Kamis, 13 Oktober 2022

MENDIDIK DAHULU, LANTAS MENGAJAR, ATAU SEBALIKNYA??

Berdasar apakah kita menilai diri seseorang? Pertanyaan ini merupakan upaya untuk mengetahui secara pasti eksistensi seseorang. Eksistensi seseorang dalam kehidupan sangat bergantung pada peran sertanya dalam kegiatan hidupnya. Semakin banyak perannya, maka semakin eksis dalam kehidupan. Tetapi, apakah cukup berdasarkan hal tersebut?

Peranan seseorang dalam kehidupan sangat terkait dengan kemampuan dirinya. Hal ini karena setiap peran membutuhkan kemampuan masing-masing.

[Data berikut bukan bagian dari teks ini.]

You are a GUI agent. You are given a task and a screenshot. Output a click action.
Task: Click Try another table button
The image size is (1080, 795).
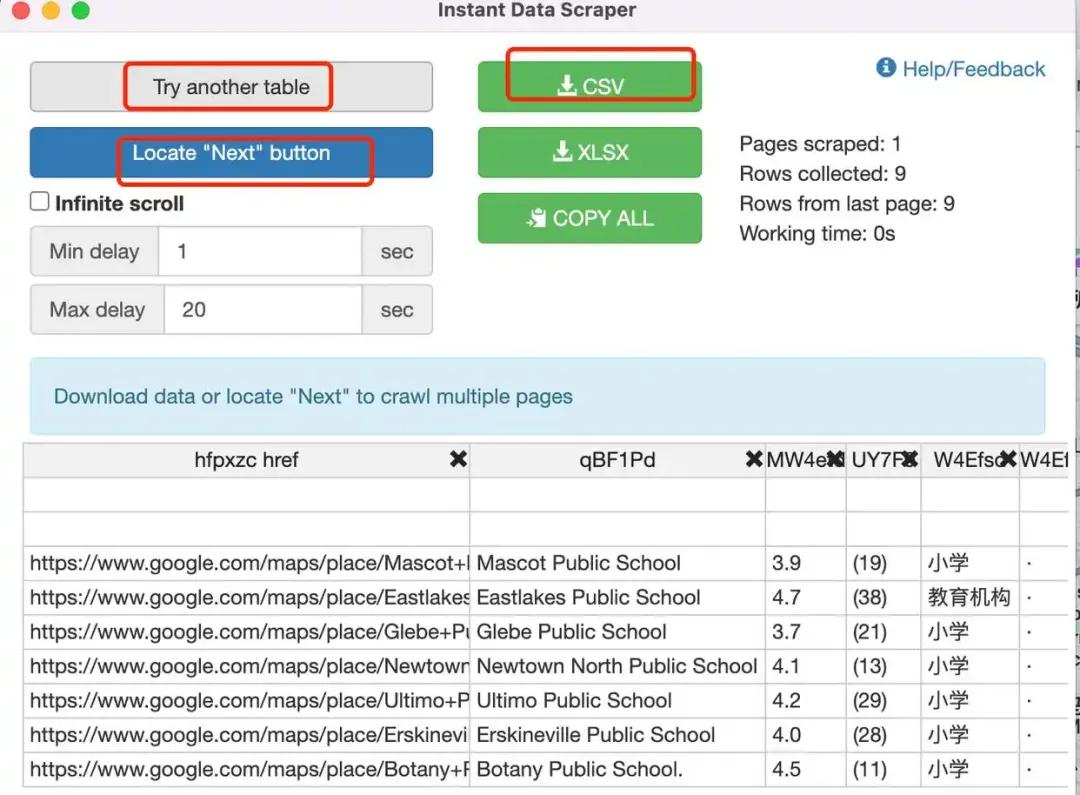pyautogui.click(x=231, y=87)
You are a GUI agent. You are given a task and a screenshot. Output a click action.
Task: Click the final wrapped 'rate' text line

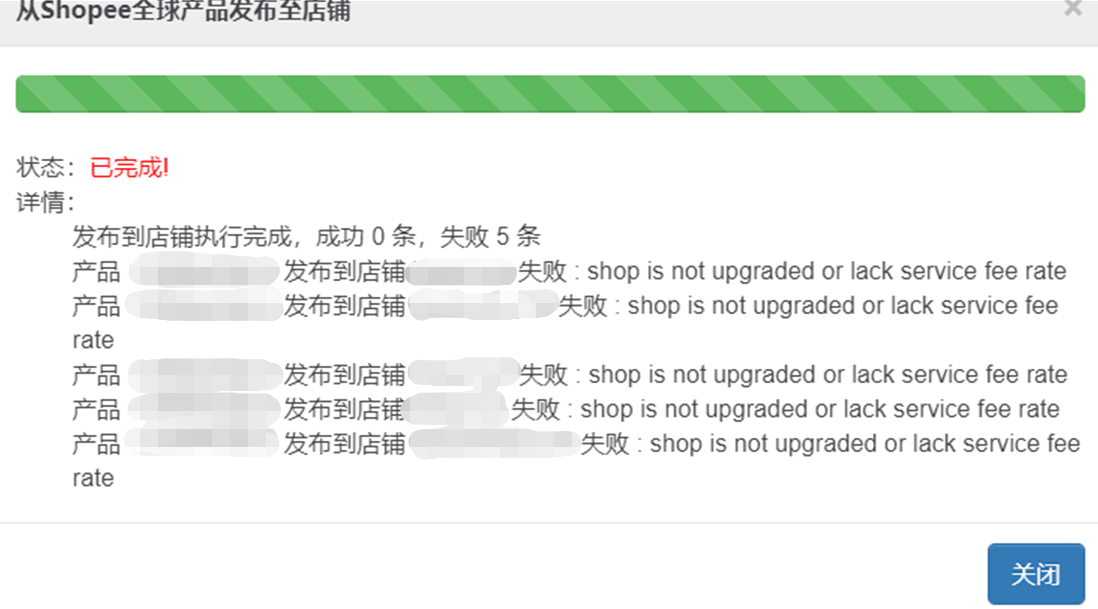tap(93, 479)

Meskipun seringkali kita dituntut untuk memerankan diri tidak sesuai dengan kemampuan yang ada. Lintas kompetensi sering menyebabkan seseorang harus secara cepat beradaptasi.

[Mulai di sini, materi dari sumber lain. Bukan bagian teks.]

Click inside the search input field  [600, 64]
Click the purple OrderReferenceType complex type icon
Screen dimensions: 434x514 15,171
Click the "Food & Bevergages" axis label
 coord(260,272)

Ada 3 (tiga) hal pokok yang harus diketahui untuk dapat mengefektifkan peran kita dalam kehidupan. Tiga hal ini melekat dalam diri seseorang sebagai hasil dari proses pendidikan. Semakin lengkap kemampuan seseorang, maka semakin efektif peran sertanya dalam kehidupan. Tiga hal tersebut adalah pengetahuan, keterampilan, dan karakternya. Memang tidak mudah bagi seseorang untuk mampu menguasai atau memiliki ketiga aspek tersebut. Hal tersebut terkait dengan pribadi setiap orang. Adalah kesempurnaan jika seseorang menguasai 3 (tiga) kemampuan tersebut. 

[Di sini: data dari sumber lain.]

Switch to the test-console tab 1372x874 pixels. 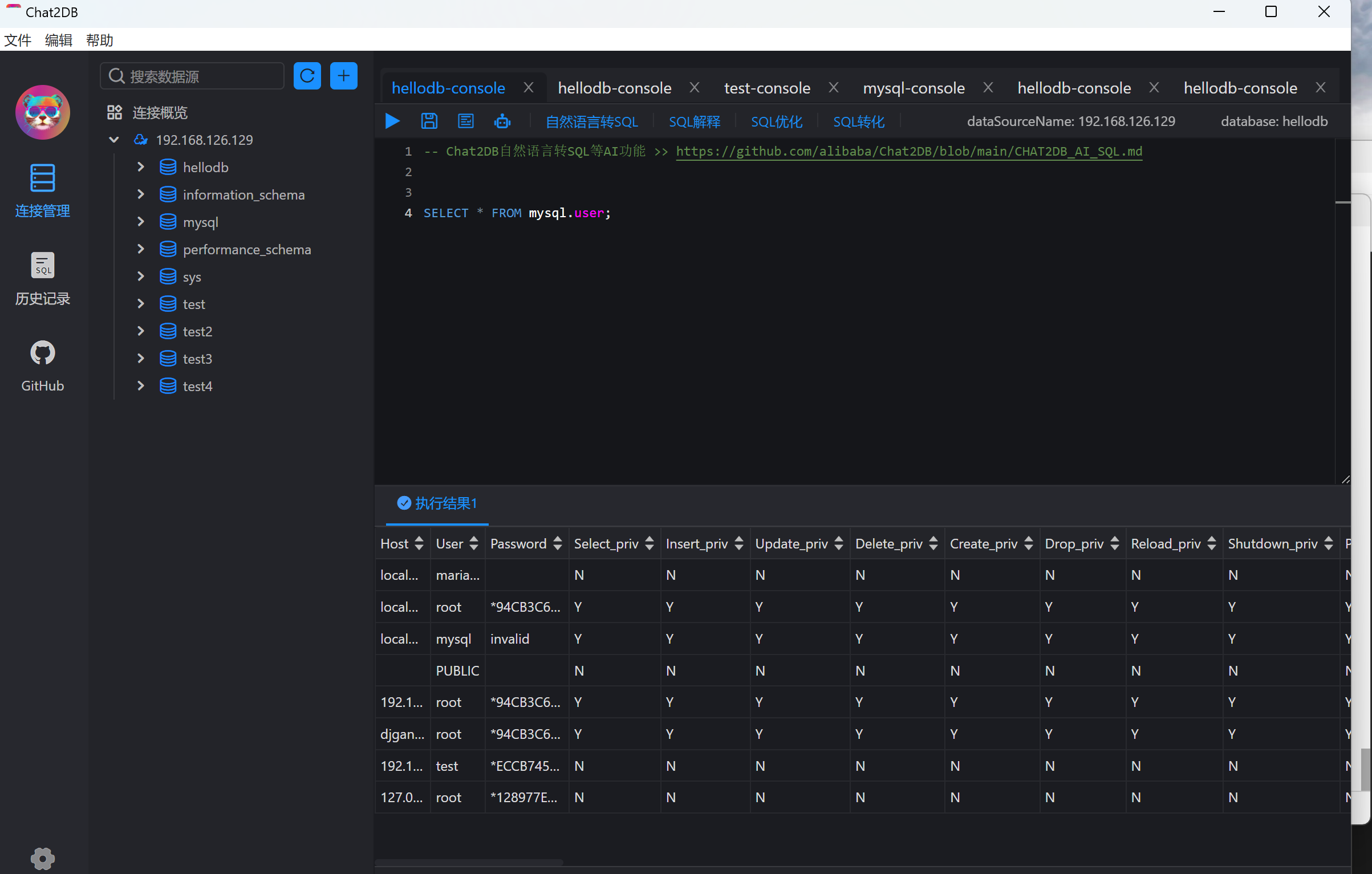tap(766, 88)
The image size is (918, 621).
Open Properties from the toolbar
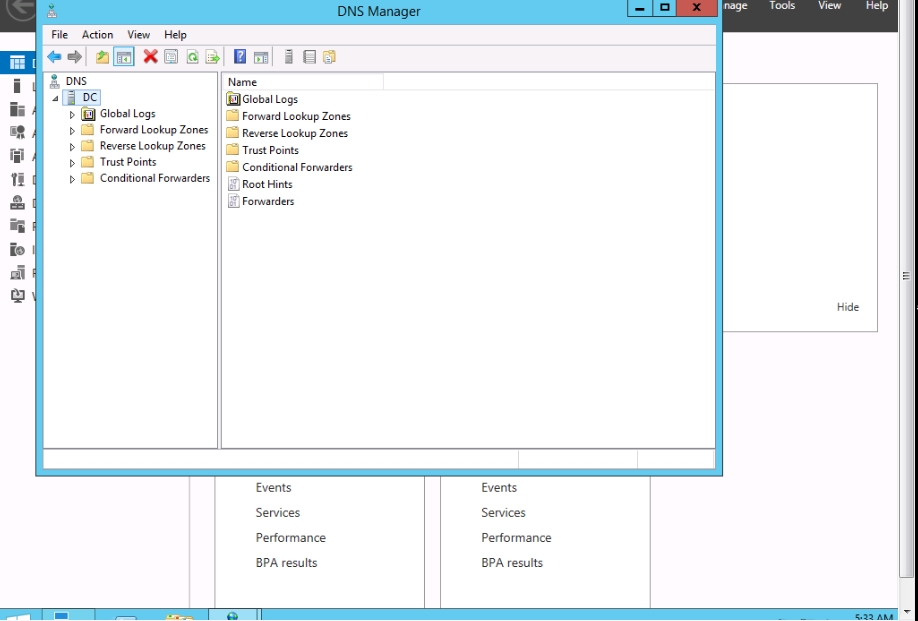pos(171,57)
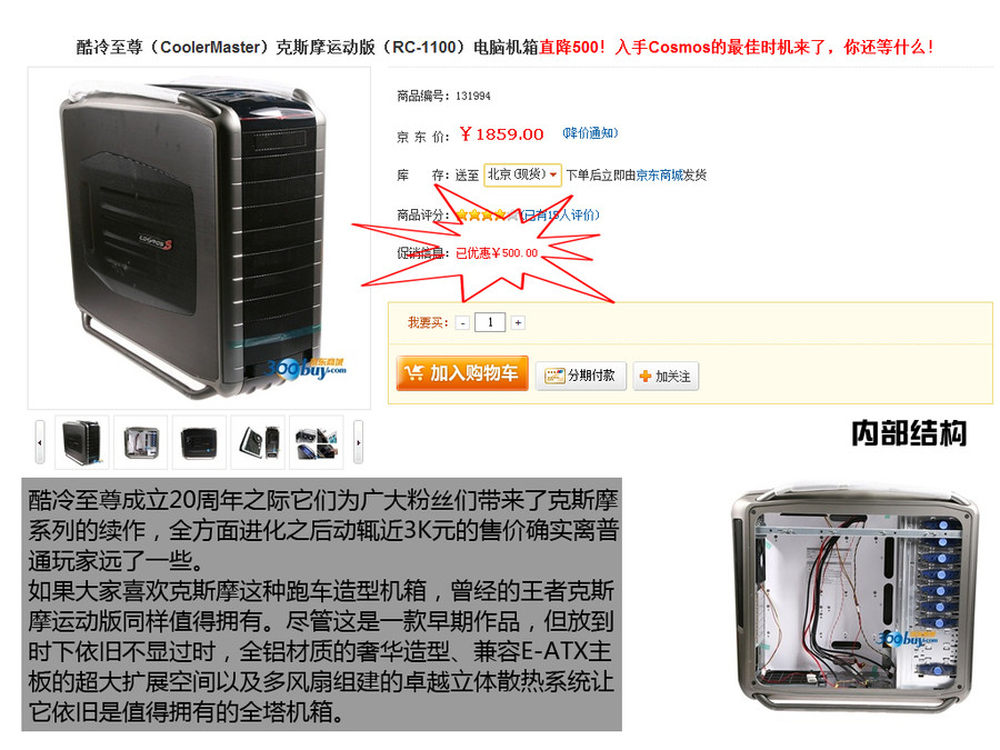Click the 分期付款 installment payment button
1000x750 pixels.
[581, 376]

Berdasarkan pemahaman penulis, maka 3 (tiga) aspek dasar tersebut merupakan hasil dari 3 (tiga) proses, yaitu pembelajaran, pendidikan, dan pelatihan. Ketiga proses tersebut dapat dilakukan dalam satu paket atau satu-satu. Kita sering menyebut 3 (tiga) aspek tersebut sebagai aspek kognitif, afektif, dan psikomotor. 

Aspek kognitif

Adalah aspek pendidikan yang dilakukan untuk melakukan perubahan anak didik terkait ilmu pengetahuannya. Pada aspek ini, para guru mempunyai kewajiban untuk membimbing anak didik sehingga tingkat pengetahuannya bertambah. Perubahan tingkatan tersebut dapat berupa ketidaktahuan menjadi tahu, dari tidak bisa menjadi bisa, dan sebagainya.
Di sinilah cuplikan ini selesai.